将下面的各行逐字照录，答案中不要包含图片。
++++ 数据集记录 ++++
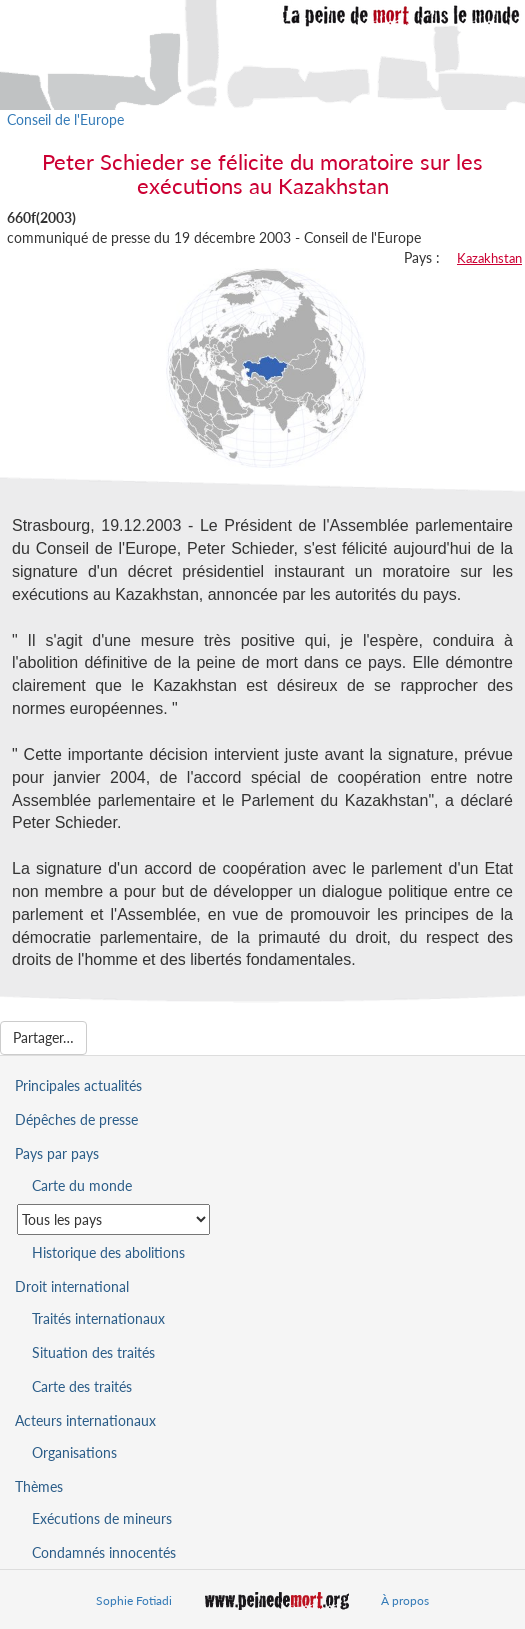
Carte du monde (82, 1185)
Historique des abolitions (108, 1252)
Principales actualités (78, 1085)
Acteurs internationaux (85, 1420)
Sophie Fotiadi (134, 1600)
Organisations (74, 1452)
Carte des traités (82, 1386)
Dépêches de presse (76, 1119)
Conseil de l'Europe (65, 119)
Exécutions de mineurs (102, 1518)
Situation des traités (93, 1352)
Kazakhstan (489, 258)
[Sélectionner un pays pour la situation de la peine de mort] (113, 1219)
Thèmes (39, 1486)
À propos (405, 1600)
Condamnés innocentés (104, 1552)
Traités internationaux (98, 1318)
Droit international (72, 1286)
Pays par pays (57, 1153)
++++
*任务答复:*
Carte du monde (82, 1185)
Historique des abolitions (108, 1252)
Principales actualités (78, 1085)
Acteurs internationaux (85, 1420)
Sophie Fotiadi (134, 1600)
Organisations (74, 1452)
Carte des traités (82, 1386)
Dépêches de presse (76, 1119)
Conseil de l'Europe (65, 119)
Exécutions de mineurs (102, 1518)
Situation des traités (93, 1352)
Kazakhstan (489, 258)
[Sélectionner un pays pour la situation de la peine de mort] (113, 1219)
Thèmes (39, 1486)
À propos (405, 1600)
Condamnés innocentés (104, 1552)
Traités internationaux (98, 1318)
Droit international (72, 1286)
Pays par pays (57, 1153)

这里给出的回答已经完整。